NMF Learning Exercise: Doing Movie Recommendations


I learned NMF a long time ago, and I almost forgot about it. Yesterday, YX asked a question about NMF (homonyms, homophones, but different meanings), and I remembered it again.
My study notes are quite messy. Fortunately, there is a lot of information on the Internet. I picked an article, supplemented the content of my notes, and kept this mnemonic.

The concept of NMF appeared relatively early, almost before computers began to prosper, and NMF and some related algorithms were already very mature. NMF is not very suitable for movie recommendation and product recommendation. Most of the algorithms such as SVD are used now. But this is just a record of learning, an example is better than a boring concept.

Scenes

Let's assume a scenario.
Like the current schedule, there are 10 movies in theaters, and we put them into an array:

item = [
    '希特勒回来了', '死侍', '房间', '龙虾', '大空头',
    '极盗者', '裁缝', '八恶人', '实习生', '间谍之桥',
]

The action of putting into the array is equivalent to numbering these movies, from 0 to 9, such as the movie "The Intern", the number is 8.
Then we continue to assume that our theater has 15 regular customers, and also place them into an array:

user = ['五柳君', '帕格尼六', '木村静香', 'WTF', 'airyyouth',
        '橙子c', '秋月白', 'clavin_kong', 'olit', 'You_某人',
        '凛冬将至', 'Rusty', '噢!你看!', 'Aron', 'ErDong Chen']

They are numbered 0-14.
Then from the user's movie viewing records, we extract each user's score record for each movie. Take the movie serial number as the row number and the user number as the column number to form a matrix:

RATE_MATRIX = np.array(
    [[5, 5, 3, 0, 5, 5, 4, 3, 2, 1, 4, 1, 3, 4, 5],
     [5, 0, 4, 0, 4, 4, 3, 2, 1, 2, 4, 4, 3, 4, 0],
     [0, 3, 0, 5, 4, 5, 0, 4, 4, 5, 3, 0, 0, 0, 0],
     [5, 4, 3, 3, 5, 5, 0, 1, 1, 3, 4, 5, 0, 2, 4],
     [5, 4, 3, 3, 5, 5, 3, 3, 3, 4, 5, 0, 5, 2, 4],
     [5, 4, 2, 2, 0, 5, 3, 3, 3, 4, 4, 4, 5, 2, 5],
     [5, 4, 3, 3, 2, 0, 0, 0, 0, 0, 0, 0, 2, 1, 0],
     [5, 4, 3, 3, 2, 0, 0, 0, 0, 0, 0, 0, 1, 0, 1],
     [5, 4, 3, 3, 1, 0, 0, 0, 0, 0, 0, 0, 0, 2, 2],
     [5, 4, 3, 3, 1, 0, 0, 0, 0, 0, 0, 0, 0, 1, 1]]
)

From the matrix, we can get the following information:

  1. Grading is on a 5-point scale.
  2. User ratings have personal characteristics. For example, the user in the first column, namely "Wu Liujun", likes to give movies 5 points, :), he is really a kind-hearted guy.
  3. Movies that are not rated by users will be rated 0. (It doesn't usually happen to actually give a 0 for a movie).

Classification

We use NMF for topic classification of movies.
This is a very typical unsupervised learning method, that is, we do not specify what the topic is, but only know that the topic must exist, so there must be two typical tendencies:

  1. Any movie is bound to tend to one or more themes.
  2. Any audience must love one or more themes.
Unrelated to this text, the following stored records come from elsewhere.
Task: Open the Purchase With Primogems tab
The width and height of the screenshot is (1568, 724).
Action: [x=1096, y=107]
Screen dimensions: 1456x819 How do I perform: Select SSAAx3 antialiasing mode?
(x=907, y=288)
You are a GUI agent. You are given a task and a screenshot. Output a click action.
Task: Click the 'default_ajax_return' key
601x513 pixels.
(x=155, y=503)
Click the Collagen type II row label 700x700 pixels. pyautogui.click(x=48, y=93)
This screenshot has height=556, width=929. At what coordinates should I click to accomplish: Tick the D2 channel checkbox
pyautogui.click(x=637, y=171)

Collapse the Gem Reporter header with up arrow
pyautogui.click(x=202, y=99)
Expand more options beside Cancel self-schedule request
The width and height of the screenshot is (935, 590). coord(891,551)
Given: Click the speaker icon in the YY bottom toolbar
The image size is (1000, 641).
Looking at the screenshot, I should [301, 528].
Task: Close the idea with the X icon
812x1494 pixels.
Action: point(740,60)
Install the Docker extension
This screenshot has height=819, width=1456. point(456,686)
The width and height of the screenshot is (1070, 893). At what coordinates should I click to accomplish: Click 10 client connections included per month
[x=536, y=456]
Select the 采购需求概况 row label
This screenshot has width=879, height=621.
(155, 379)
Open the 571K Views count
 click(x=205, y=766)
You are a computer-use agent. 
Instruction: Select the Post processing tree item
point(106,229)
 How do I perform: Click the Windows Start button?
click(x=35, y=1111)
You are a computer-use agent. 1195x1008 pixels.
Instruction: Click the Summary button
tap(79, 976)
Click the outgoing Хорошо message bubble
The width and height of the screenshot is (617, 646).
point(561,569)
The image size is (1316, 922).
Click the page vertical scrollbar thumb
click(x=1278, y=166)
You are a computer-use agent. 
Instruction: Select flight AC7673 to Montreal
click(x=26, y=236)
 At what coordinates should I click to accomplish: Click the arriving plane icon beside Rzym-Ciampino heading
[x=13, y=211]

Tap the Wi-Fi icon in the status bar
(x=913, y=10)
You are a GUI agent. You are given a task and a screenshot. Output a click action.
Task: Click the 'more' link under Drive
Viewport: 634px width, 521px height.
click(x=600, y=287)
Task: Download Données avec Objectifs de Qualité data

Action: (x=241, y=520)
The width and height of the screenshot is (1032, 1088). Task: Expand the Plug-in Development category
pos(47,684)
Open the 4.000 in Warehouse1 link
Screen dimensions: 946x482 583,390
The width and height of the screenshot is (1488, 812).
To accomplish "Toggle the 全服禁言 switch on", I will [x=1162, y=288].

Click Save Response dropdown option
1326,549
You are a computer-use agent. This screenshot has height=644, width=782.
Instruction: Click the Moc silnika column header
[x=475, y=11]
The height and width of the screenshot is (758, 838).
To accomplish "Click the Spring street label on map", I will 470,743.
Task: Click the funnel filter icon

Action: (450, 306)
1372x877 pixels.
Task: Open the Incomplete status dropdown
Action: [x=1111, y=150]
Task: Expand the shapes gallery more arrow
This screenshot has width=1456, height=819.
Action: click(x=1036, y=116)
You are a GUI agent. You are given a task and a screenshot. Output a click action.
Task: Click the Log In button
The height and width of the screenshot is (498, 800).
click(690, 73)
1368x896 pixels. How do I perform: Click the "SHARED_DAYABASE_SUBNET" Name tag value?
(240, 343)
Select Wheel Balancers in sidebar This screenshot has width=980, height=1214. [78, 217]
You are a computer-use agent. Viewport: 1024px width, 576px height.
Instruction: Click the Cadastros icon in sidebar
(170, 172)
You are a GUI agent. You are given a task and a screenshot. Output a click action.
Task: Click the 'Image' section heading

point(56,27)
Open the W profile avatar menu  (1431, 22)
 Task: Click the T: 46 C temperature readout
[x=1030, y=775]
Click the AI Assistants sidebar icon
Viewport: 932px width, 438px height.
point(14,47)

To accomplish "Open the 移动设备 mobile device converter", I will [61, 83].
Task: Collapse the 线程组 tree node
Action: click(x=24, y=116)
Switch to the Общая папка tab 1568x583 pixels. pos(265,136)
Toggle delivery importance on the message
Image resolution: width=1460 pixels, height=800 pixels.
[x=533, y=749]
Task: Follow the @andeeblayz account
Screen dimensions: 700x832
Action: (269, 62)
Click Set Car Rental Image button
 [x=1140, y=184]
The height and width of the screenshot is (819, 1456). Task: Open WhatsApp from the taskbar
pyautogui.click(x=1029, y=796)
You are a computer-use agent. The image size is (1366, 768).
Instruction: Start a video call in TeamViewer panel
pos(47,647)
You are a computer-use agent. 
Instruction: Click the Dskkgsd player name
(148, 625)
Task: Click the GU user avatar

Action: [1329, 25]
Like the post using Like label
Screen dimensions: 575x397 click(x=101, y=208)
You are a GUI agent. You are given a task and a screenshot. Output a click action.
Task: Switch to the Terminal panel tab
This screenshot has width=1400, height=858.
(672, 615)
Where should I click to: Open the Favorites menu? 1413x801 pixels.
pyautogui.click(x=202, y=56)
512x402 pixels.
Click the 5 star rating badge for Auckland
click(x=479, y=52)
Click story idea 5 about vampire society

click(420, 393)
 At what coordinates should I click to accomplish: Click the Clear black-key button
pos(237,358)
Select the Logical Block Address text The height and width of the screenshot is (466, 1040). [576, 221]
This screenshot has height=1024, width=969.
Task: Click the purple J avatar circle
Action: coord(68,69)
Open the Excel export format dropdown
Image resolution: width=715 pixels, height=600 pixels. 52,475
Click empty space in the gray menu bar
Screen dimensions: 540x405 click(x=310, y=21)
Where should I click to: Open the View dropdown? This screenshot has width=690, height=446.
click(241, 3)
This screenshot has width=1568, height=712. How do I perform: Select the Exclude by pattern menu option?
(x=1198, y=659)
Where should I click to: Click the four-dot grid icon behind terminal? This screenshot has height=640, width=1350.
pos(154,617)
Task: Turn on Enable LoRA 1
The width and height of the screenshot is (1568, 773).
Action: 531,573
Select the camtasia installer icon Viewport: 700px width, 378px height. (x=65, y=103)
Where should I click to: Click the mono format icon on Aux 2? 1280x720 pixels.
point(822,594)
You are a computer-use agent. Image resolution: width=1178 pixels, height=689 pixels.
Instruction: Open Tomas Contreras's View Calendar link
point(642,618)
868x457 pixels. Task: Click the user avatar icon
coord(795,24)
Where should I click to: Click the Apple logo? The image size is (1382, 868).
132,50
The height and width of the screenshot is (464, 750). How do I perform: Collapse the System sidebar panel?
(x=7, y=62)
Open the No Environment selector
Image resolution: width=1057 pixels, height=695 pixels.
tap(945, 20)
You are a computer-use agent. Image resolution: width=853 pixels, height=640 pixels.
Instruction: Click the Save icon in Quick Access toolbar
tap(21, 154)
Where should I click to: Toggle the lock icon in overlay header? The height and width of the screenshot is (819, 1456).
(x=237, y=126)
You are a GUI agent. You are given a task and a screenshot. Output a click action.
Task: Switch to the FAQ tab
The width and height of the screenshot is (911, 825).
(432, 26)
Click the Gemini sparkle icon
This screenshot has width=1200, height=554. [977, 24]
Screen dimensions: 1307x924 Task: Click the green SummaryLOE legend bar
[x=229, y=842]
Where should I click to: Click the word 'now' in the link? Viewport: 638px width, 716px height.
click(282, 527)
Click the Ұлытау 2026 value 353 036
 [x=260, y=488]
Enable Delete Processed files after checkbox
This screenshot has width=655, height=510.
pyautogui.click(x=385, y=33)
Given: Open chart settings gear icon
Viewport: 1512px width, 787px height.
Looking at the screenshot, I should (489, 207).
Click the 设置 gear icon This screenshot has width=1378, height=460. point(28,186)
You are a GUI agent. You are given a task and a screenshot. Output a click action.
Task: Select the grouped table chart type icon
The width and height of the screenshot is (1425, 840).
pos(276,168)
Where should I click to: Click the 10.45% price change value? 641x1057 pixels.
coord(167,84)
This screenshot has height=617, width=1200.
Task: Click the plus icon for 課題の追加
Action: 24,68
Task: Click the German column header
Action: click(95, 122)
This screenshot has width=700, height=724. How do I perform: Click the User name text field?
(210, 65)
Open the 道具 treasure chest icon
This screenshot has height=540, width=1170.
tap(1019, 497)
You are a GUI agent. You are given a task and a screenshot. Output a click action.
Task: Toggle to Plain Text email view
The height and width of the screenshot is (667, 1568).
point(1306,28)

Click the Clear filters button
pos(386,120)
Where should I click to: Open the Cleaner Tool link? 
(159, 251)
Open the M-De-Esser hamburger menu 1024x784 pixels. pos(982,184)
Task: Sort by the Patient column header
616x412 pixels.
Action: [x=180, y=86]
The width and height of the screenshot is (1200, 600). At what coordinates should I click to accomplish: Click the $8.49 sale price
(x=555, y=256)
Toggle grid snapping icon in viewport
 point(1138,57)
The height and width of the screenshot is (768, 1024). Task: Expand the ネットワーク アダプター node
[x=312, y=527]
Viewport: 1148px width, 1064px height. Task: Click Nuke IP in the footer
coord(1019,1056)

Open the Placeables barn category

The point of understanding here is that in unsupervised learning, we don't specify what the topic is, but it's easy to understand as long as you think about the actual situation, such as maybe the "love" topic, or the "shootout" topic.
The following code will use NMF to set 2 topics of interest, and by classification, classify the movie into two categories that tend to be topic 1 or topic 2. At the same time, users are divided into two categories: favorite theme 1 or favorite theme 2.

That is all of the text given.